Os ucranianos usam os drones por uma questão de necessidade. Tiveram de ser muito inventivos para fazer frente aos russos…
Usaram coisas que nós já tínhamos usado e muita da tecnologia testada no REPMUS é usada na frente de batalha na Ucrânia. Nós fazemos aqui coisas muito disruptivas há muito tempo. Primeiro começámos com uma escala mais pequena, mas agora já estamos a fazer coisas de uma escala maior.

Aquela ideia de que num contexto de recursos escassos, como no caso da Ucrânia, vale muito a inventividade, ir-se até, por exemplo, comprar no mercado drones e adaptá-los ao esforço de guerra, é algo que fazemos  em Portugal?
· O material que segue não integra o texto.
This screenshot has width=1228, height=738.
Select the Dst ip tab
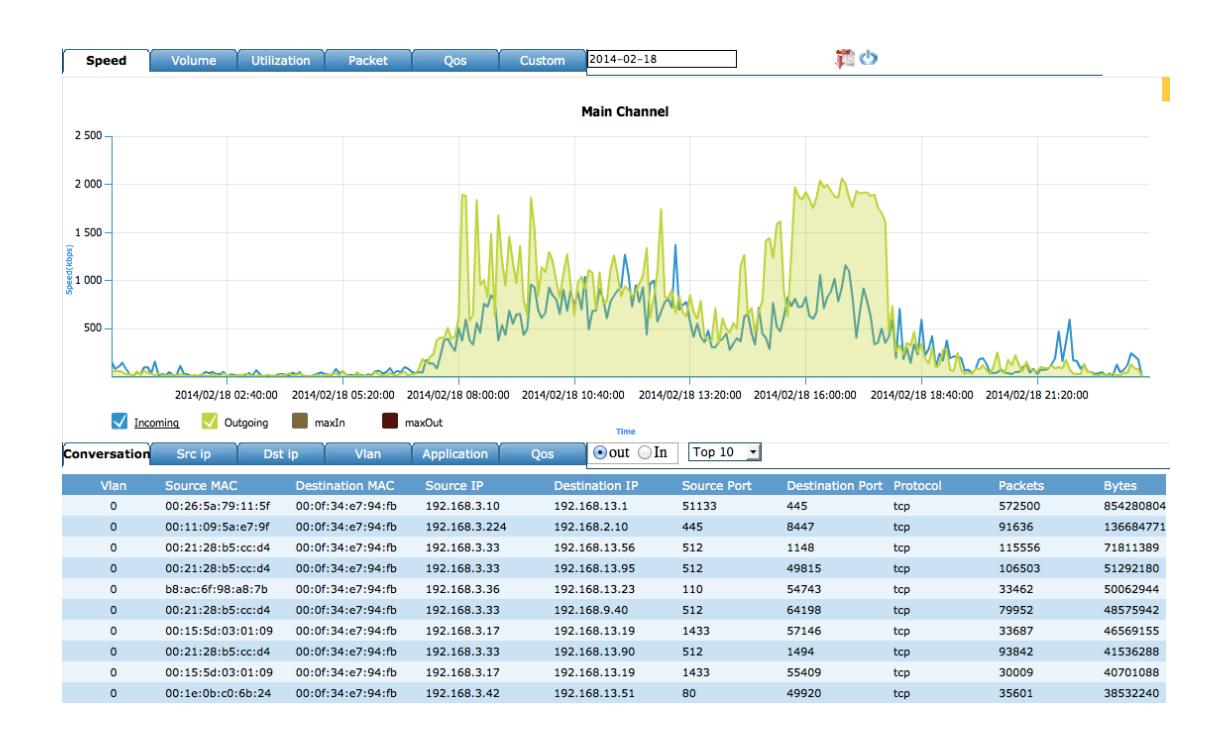pyautogui.click(x=280, y=454)
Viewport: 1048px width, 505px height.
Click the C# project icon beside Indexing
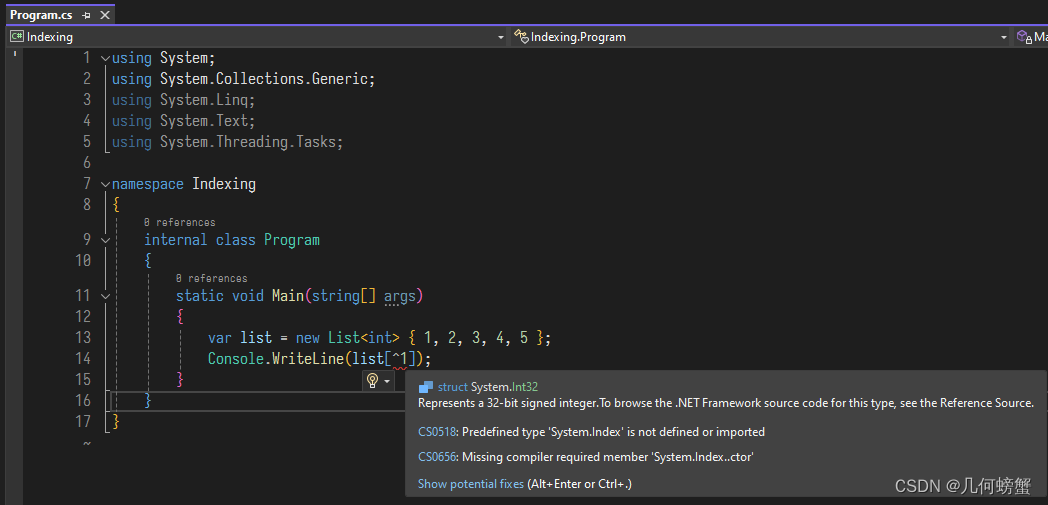click(x=17, y=37)
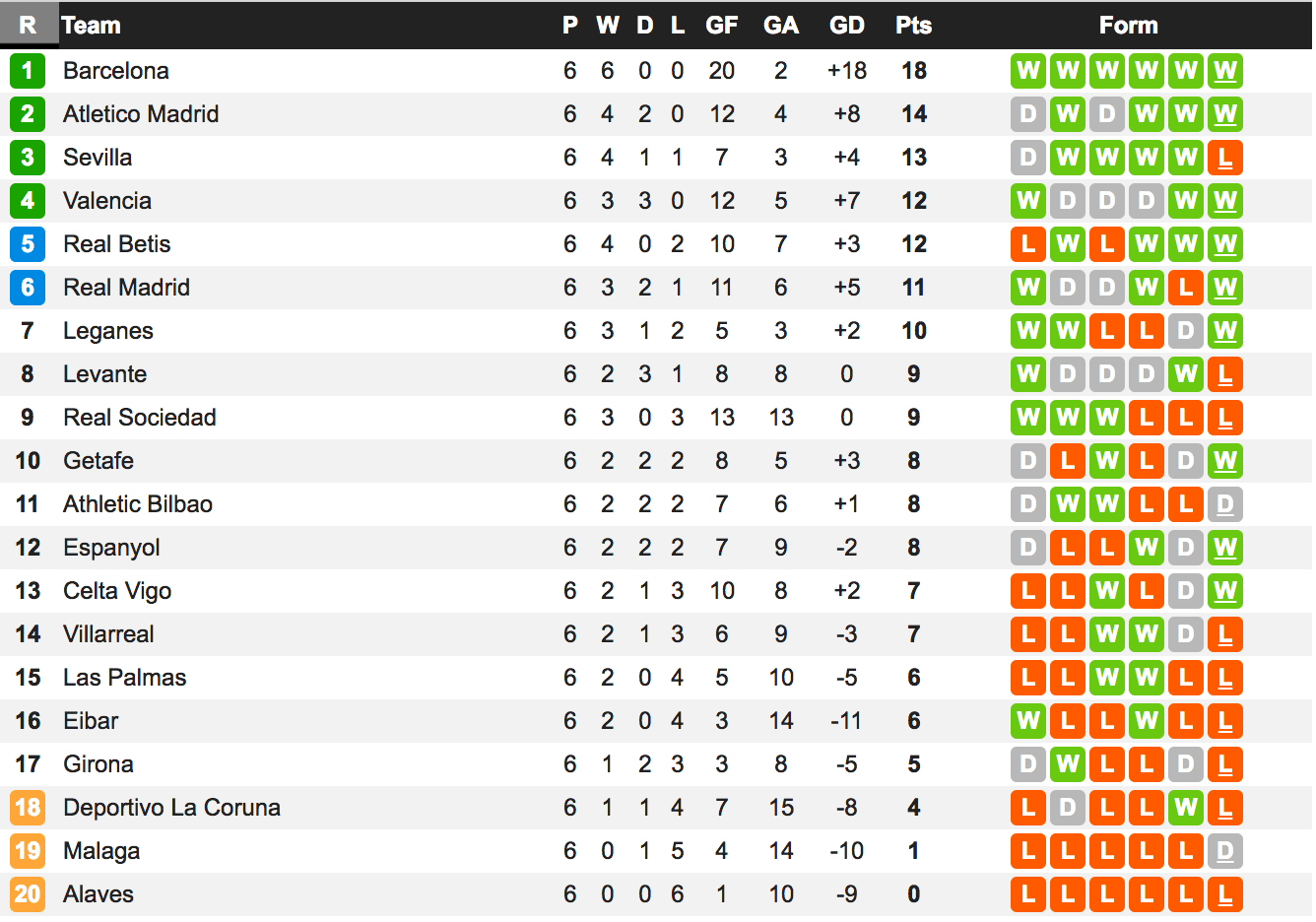Screen dimensions: 1316x922
Task: Select the Espanyol team name
Action: click(x=111, y=548)
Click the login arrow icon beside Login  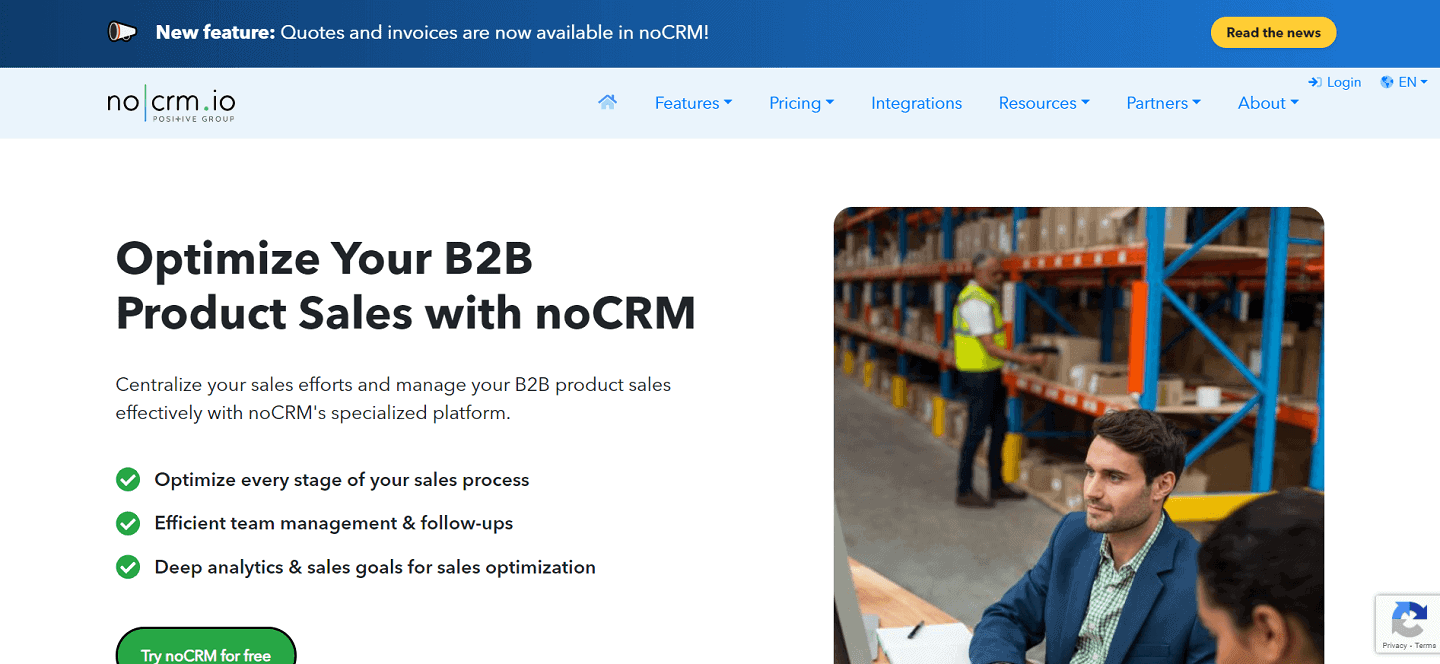point(1313,82)
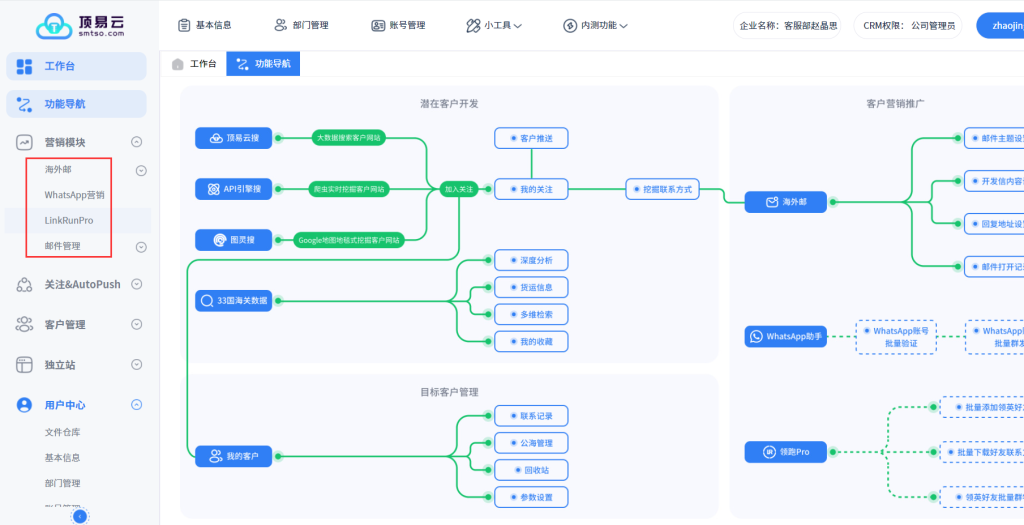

Claro. A nossa ideia é: consigo eu, com a tecnologia portuguesa, com a indústria portuguesa, meter as coisas num bolo e fazer desse bolo uma capacidade sem ter de ir comprar ao estrangeiro, ou comprando o mínimo possível ao estrangeiro? Se isso é possível, eu respondo à minha necessidade com uma nova capacidade, mas simultaneamente estou a desenvolver o quê? A soberania tecnológica, ou seja, nós somos mais soberanos tecnologicamente, dominamos a cadeia tecnológica, mas mais do que isso, estou a produzir economia. Estou a produzir riqueza. Em vez de andar a dar subsídios, o que eu estou a fazer é, adquirindo uma necessidade nossa, que preciso para uma missão, estou a financiar empresas que, de alguma forma, adquirem capacidades também, depois, para venderem no mercado internacional. Portanto, estamos a propulsionar a economia.

Além de que muitas vezes esse material tem uma dupla utilização civil, não é?
Muitas das soluções que estamos aqui a desenvolver não são só de uso militar. Por exemplo, se eu tenho um drone  que é preciso para fazer reconhecimento aéreo, esse drone também serve para a agricultura, serve para controlo de florestas, serve para incêndios.